» What to produce:
Where does the string "heading" occur in the entries below? Copy every line where it does.

··· Material for the task ···

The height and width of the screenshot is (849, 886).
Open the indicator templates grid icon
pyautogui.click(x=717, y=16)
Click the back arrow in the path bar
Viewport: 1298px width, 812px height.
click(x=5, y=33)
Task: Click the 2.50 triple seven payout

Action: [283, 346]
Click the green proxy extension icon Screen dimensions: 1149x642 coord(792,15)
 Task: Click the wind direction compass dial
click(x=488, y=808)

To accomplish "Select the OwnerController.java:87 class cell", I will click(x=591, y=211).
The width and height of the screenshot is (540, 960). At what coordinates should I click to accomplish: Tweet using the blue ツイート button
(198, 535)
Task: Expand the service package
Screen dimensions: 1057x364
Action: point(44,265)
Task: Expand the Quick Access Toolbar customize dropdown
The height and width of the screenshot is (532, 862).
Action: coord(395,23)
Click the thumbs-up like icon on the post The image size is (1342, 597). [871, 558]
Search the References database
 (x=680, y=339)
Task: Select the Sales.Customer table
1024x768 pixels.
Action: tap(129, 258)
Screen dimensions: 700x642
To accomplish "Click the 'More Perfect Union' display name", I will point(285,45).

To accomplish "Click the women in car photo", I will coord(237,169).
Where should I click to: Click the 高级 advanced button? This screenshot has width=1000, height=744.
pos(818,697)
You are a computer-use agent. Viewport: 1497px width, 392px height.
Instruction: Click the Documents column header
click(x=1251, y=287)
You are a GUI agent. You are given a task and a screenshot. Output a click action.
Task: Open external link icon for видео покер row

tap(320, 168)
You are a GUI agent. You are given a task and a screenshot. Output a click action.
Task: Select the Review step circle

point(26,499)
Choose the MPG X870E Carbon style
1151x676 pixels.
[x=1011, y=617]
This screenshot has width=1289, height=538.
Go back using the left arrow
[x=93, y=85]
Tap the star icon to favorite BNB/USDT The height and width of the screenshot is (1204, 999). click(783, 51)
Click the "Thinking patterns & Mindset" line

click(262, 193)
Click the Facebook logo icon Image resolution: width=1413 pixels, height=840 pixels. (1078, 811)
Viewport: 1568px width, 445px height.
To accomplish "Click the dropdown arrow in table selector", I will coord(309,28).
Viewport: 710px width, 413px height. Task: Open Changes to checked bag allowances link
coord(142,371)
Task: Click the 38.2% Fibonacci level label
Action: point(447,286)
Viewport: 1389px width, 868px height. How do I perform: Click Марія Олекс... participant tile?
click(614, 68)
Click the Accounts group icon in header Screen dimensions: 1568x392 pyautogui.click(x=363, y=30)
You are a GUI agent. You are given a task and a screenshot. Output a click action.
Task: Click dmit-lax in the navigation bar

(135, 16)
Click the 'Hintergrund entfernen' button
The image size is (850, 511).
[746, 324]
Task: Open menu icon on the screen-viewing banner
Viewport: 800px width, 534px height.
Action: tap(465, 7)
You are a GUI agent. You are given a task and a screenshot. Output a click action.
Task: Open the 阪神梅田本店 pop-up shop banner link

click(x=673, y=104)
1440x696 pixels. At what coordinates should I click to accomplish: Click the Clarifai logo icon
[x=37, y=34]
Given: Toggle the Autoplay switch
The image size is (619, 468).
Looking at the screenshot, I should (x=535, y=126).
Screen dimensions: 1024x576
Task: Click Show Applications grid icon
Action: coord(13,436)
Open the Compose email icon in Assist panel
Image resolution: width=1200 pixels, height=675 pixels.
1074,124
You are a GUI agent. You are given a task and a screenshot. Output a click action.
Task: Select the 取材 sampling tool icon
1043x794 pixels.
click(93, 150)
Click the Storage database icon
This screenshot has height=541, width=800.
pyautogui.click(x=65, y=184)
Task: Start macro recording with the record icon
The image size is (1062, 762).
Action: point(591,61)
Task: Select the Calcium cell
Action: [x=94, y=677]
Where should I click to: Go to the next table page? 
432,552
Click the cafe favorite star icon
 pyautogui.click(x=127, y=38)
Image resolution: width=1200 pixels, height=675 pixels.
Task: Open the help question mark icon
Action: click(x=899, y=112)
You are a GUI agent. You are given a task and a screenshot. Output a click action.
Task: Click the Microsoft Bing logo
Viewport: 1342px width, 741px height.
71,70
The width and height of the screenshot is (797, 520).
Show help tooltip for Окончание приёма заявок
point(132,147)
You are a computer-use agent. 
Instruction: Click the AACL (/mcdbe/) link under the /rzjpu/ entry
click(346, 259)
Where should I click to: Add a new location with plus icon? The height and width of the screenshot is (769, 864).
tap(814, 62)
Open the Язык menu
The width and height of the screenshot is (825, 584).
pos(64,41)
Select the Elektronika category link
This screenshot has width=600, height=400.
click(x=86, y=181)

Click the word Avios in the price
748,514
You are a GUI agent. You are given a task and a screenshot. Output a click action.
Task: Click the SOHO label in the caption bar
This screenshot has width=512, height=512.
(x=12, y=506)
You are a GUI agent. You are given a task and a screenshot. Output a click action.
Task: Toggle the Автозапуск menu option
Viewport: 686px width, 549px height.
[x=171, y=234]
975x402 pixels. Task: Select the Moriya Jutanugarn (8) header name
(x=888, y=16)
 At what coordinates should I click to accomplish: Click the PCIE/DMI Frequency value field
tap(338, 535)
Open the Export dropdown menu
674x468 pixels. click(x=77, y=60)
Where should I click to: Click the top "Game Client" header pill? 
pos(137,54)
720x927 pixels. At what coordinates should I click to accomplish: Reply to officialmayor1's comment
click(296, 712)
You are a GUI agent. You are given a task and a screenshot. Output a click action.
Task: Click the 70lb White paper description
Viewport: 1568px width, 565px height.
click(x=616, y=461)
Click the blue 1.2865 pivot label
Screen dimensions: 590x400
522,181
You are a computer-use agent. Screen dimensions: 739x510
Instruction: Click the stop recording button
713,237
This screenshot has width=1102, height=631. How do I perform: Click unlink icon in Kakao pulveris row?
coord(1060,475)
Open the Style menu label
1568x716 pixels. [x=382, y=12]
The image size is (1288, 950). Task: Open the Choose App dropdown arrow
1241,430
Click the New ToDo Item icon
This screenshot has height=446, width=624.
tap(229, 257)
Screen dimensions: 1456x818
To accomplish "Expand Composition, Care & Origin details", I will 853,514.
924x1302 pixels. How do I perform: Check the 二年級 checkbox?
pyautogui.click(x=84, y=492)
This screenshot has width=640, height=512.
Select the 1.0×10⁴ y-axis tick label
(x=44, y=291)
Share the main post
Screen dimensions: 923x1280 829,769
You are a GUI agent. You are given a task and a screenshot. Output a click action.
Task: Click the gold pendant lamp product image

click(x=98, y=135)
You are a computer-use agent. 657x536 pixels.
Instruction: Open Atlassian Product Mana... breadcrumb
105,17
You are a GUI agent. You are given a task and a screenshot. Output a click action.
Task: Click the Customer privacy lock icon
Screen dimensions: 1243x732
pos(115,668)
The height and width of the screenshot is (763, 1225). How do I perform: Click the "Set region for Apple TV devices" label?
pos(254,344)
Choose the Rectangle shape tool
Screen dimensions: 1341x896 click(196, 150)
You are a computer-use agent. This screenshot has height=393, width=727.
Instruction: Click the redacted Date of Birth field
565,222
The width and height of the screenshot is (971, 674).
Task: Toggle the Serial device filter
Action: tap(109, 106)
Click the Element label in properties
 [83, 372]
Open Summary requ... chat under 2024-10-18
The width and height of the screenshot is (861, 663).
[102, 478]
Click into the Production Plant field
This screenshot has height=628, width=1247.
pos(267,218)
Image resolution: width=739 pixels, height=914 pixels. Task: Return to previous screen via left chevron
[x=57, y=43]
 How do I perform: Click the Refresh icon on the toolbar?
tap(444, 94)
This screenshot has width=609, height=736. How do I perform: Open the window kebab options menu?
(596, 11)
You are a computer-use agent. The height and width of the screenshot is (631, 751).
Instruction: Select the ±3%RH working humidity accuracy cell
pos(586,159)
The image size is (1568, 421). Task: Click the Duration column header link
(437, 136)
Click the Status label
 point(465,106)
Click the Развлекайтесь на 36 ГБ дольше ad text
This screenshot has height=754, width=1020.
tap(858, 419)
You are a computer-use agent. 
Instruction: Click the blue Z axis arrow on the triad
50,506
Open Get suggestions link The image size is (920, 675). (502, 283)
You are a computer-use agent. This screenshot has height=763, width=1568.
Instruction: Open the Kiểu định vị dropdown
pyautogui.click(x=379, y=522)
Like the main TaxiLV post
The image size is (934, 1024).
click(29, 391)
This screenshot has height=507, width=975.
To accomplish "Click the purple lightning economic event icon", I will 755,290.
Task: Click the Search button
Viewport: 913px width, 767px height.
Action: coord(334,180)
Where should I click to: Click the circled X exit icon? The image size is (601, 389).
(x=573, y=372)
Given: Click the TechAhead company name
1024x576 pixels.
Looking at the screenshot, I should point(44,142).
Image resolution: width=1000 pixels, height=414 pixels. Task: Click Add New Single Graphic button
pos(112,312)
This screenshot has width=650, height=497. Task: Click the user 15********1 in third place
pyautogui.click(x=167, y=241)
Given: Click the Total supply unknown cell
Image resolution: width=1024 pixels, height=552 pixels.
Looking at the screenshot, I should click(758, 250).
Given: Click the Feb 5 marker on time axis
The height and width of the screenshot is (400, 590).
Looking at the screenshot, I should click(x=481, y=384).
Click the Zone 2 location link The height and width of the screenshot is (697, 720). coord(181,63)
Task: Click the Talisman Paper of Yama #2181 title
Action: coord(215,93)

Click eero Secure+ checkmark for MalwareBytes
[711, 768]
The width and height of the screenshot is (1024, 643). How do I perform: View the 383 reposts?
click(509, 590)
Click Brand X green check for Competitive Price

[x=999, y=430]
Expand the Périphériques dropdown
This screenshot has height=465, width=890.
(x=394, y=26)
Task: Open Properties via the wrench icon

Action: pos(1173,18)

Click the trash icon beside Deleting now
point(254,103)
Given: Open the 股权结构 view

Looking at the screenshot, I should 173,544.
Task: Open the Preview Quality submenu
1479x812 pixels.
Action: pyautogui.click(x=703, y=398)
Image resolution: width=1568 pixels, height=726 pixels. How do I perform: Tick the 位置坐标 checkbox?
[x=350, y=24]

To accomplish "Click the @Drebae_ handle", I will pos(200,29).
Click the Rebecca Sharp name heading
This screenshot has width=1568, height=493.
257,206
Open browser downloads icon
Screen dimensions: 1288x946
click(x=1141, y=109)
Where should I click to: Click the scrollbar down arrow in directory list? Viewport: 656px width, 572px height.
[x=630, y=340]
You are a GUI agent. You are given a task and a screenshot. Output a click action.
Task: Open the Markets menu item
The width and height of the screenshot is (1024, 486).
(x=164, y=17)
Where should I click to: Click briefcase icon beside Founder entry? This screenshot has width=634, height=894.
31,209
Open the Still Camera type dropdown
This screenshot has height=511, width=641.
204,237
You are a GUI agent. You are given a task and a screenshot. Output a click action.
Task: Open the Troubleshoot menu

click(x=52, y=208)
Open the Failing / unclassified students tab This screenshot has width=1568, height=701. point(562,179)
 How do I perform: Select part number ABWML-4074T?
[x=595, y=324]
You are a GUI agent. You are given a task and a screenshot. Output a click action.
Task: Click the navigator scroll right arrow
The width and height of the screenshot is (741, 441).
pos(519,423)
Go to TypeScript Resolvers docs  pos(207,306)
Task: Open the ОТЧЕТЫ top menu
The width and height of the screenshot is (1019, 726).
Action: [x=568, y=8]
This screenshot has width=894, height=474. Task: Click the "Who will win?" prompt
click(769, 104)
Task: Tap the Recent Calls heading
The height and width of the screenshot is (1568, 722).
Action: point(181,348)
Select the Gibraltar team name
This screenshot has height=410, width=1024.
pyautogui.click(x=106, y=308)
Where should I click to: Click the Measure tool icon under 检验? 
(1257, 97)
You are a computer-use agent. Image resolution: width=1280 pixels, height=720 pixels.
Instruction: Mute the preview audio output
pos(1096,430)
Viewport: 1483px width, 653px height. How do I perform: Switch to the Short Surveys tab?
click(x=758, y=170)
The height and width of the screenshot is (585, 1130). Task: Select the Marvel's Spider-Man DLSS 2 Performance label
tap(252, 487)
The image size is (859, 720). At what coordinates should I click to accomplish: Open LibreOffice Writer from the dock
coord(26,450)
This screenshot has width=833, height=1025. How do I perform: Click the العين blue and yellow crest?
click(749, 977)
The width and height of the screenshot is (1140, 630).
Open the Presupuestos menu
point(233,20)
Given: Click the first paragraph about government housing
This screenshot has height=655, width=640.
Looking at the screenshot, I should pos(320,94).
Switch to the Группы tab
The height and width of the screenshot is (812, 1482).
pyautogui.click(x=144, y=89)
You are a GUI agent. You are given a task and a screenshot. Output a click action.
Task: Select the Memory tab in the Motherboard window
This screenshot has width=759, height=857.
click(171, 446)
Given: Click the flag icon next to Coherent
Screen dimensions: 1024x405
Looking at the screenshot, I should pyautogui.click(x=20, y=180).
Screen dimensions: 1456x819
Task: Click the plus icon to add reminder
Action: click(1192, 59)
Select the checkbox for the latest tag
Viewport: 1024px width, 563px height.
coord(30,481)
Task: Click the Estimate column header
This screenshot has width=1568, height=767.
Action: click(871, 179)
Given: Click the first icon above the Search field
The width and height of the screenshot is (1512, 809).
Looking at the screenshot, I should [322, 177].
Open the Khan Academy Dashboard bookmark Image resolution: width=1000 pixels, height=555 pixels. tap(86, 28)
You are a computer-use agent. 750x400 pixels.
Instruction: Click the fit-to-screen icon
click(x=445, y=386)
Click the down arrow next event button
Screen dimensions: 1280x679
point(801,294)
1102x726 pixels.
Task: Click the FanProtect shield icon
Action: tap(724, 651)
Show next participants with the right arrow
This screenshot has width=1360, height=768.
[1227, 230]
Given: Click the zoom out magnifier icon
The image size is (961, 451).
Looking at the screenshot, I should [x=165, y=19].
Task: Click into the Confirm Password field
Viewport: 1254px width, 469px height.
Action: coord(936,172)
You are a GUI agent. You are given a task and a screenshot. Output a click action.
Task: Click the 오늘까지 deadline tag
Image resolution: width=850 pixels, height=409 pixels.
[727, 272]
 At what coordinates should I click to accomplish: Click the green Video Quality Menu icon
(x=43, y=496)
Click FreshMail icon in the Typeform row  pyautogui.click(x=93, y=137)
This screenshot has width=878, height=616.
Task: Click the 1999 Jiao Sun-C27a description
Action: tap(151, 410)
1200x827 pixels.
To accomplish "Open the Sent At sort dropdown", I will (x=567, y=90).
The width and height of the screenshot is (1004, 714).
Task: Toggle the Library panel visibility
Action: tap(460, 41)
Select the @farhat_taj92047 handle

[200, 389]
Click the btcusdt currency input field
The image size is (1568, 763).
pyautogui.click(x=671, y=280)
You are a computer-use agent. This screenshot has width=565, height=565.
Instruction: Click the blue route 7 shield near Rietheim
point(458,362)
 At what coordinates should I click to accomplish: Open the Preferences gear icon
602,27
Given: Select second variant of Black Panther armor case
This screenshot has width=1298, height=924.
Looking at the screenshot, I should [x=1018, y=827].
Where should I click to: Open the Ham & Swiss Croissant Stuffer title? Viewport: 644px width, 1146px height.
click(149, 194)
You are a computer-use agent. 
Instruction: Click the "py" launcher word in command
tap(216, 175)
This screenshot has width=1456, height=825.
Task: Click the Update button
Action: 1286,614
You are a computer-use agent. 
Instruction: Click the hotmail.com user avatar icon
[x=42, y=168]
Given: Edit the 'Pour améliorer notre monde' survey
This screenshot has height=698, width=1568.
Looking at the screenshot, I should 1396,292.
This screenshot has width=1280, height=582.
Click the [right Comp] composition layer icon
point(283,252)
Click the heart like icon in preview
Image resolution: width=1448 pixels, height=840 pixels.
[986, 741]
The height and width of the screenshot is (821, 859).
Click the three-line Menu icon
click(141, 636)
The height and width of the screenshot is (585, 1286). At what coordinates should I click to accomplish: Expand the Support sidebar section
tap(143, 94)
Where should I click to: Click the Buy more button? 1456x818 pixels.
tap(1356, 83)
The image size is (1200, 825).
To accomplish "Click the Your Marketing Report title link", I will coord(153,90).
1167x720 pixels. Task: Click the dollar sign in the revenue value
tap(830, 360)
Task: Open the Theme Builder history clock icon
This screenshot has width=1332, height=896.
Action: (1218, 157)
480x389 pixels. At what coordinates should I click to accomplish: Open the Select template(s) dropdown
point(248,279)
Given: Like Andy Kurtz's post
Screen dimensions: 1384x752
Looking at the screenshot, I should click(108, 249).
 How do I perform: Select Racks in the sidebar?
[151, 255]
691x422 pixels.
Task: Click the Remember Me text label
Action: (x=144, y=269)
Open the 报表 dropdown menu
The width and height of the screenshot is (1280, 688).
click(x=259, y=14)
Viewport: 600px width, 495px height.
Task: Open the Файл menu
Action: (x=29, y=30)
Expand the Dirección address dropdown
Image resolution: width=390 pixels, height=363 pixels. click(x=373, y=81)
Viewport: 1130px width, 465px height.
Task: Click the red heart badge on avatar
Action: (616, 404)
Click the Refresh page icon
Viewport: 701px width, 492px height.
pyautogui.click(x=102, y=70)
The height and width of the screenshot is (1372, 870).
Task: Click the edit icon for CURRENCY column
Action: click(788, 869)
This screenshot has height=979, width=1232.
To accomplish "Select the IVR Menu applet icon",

···

» Response to this exercise:
Click the Rebecca Sharp name heading
Task: Tap the Recent Calls heading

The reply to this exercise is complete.